Copy out all lines from the material that contain the string "label".

*** Block opens ***

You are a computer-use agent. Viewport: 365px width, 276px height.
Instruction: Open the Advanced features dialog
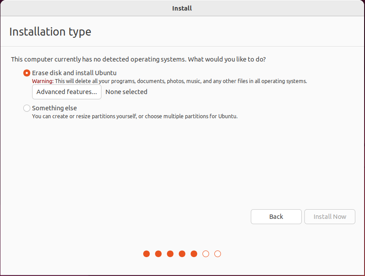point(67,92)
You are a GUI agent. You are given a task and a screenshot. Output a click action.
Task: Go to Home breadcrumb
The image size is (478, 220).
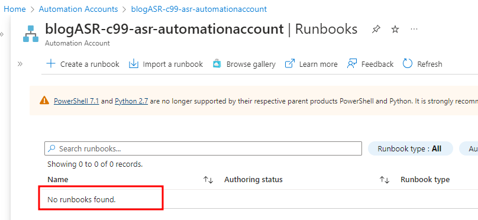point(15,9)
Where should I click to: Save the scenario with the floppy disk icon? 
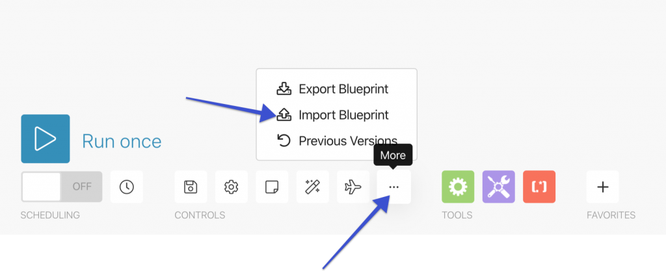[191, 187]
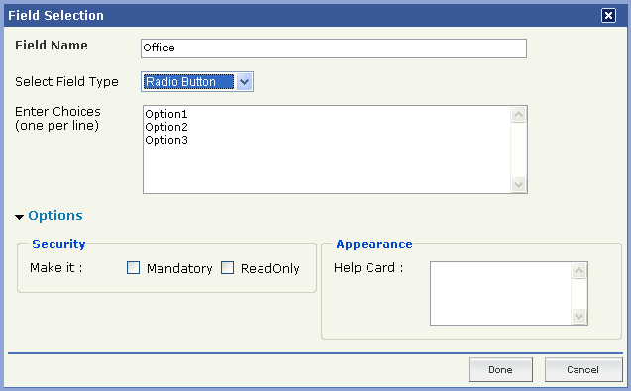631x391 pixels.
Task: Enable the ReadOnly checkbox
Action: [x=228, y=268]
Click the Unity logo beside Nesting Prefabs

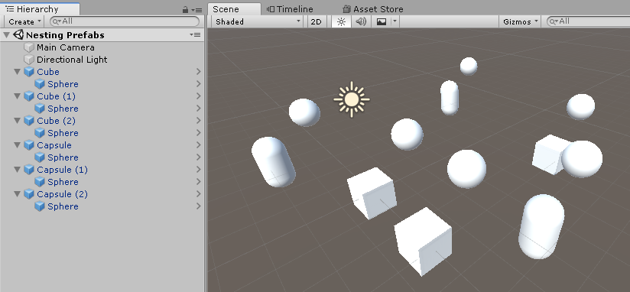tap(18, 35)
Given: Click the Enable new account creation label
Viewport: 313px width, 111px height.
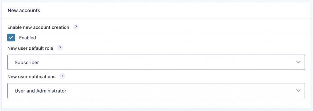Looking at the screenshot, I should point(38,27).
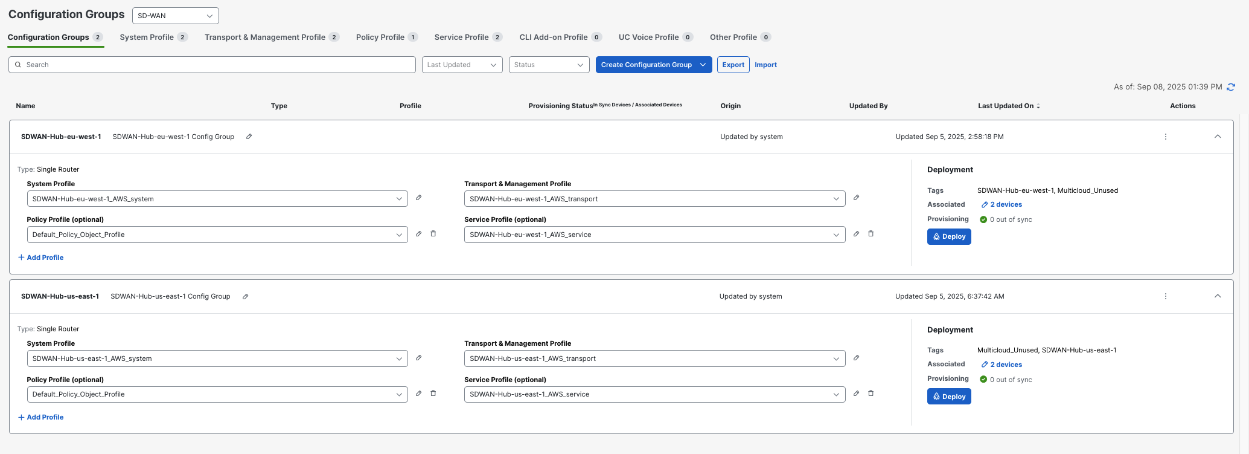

*** Block closes ***
*** Block opens ***

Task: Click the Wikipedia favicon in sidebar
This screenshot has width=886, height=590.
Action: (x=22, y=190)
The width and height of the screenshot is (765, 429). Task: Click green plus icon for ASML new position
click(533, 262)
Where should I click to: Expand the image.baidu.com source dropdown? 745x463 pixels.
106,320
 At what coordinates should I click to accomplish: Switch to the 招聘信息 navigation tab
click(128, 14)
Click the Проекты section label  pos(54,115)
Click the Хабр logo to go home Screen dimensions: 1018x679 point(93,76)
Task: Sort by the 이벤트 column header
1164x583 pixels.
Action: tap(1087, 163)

*** Block closes ***

### Response below
Given: Click the Enable new account creation label
Click the Проекты section label  pos(54,115)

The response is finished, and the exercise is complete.